/ Guest Author

Top Books Read in 2020 from Two Reading Aficionados

The following post is from the Book Review Team of Greg Enas and Russ Pulliam, who annually submit a list of brief reviews of some of the books they read in the year. Note that these selections are not necessarily books published this year, but ones read in 2020 with great benefit.

Greg Enas has a Ph.D. in statistics and worked for many years at Eli Lilly in Indianapolis, running the research numbers on new drugs to make sure they worked effectively. He also likes to read books, about 100 a year. Russell Pulliam is an Indianapolis Star columnist who directs the Pulliam Fellowship summer intern program for the Indianapolis Star and the Arizona Republic. Russ serves as a ruling elder in the Second Reformed Presbyterian Church of Indianapolis.


Stony The Road – Reconstruction, White Supremacy, and the Rise of Jim Crow | Henry Louis Gates, Jr. A stunningly well written photo-journal by this esteemed Harvard academic. He clearly demonstrates the arc of race, politics, and economics has yielded its fruit in its time in American  culture. Shameful, hopeful, fearful, and more describe my thoughts and feelings from these pages.

Franklin & Washington – The Founding Partnership | Edward J. Larson. Fascinating story and well researched – an incredible relationship between two imperfect but exemplary heroes.

The Roots of American Order | Russell Kirk. From foundations in Jerusalem, Athens, Rome, and London, our Republic added the philosophies of Montesquieu, Hume, Blackstone, and Burke to birth our Republic, if we can keep it.

Defending the Faith – J. Gresham Machen and the Crisis of Conservative Protestantism in Modern America | D. G. Hart. He demonstrates the impact of Machen across America and beyond as the founder of the Orthodox Presbyterian Church and Westminster Seminary in Philadelphia. Machen was not a fundamentalist, not a liberal, not an evangelical, but more like a libertarian confessionalist.

Swords & Plowshares – American Evangelicals on War; 1937-1973 | Timothy D. Padgett. Fantastic rendering of evangelical commentary on American political life across war, race, end times and eschatology, Israel, Russia, China, Vietnam, Watergate and more.

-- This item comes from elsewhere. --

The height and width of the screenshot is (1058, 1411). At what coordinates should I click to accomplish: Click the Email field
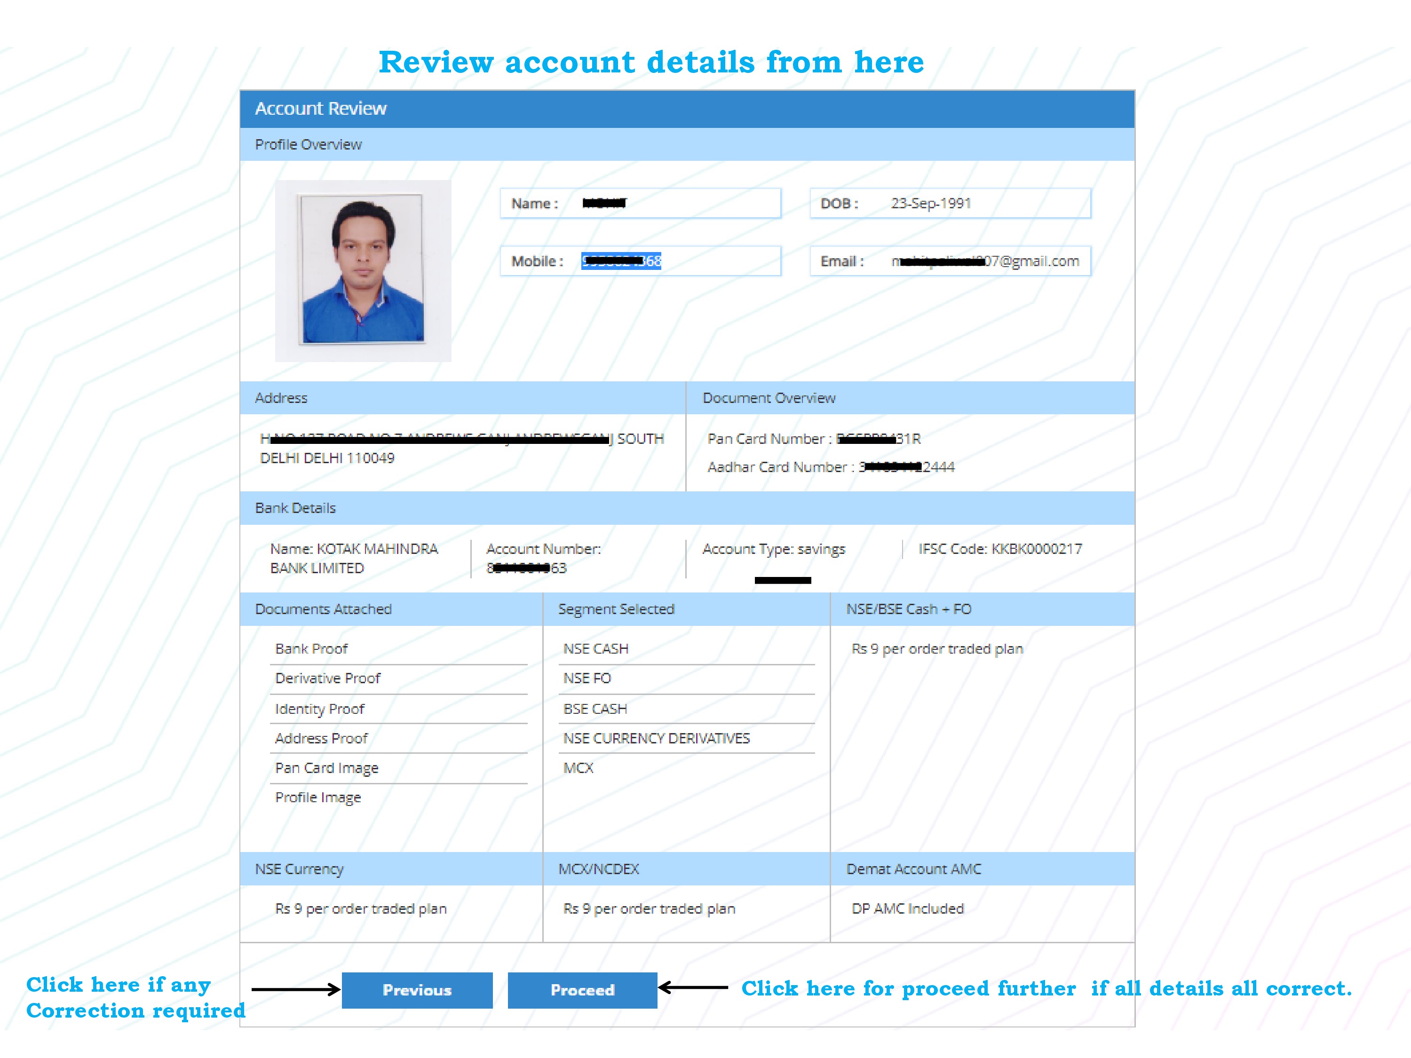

A Better Story – God, Sex, and Human Flourishing | Glynn Harrison. This British author and former practicing psychiatrist explains so well why he thinks “traditional Christian teaching on sex, marriage and human flourishing is good news for today.”

Edge of Order | Daniel Libeskind. An amazing big book with great photographs of the author’s architectural creations from around the world.


The Heart of a Servant Leader: Letters from Jack Miller | C. John Miller. This deceased church planter and missionary gives much wisdom in letters about relationships, suffering and missions.

Beside Every Successful Man: A Woman’s Guide To Having It All | Megan Basham. World magazine’s movie reviewer knows much about men as well as the movies.

Great Society: A New History | Amity Shlaes. The tragedy of Lyndon Johnson’s dream. Idealism goes in the ditch when it bypasses basic truths of Scripture.

Who Am I?: Identity in Christ | Jerry Bridges. He takes doctrines such as union with Christ and imputation of Christ’s righteousness and spells out the practical results.

Caring for One Another: 8 Ways to Cultivate Meaningful Relationships | Edward Welch. As the cover says, "The goal of this book is that these meaningful relationships will become a natural part of daily life in your church. With short chapters and discussion questions meant to be read in a group setting, Ed Welch guides small groups through eight lessons that show what it looks like when ordinary, needy people care for other ordinary, needy people in everyday life."

To Think Christianly: A History of L'Abri, Regent College, and the Christian Study Center Movement | Charles Cotherman. An excellent history of the Christian study center movement after World War II, with new perspective on the lives of Francis Schaeffer, R.C. Sproul and Jim Houston.

Seven Leaders: Preachers and Pastors | Iain Murray. These leaders sought to please the Lord, not achieve popularity.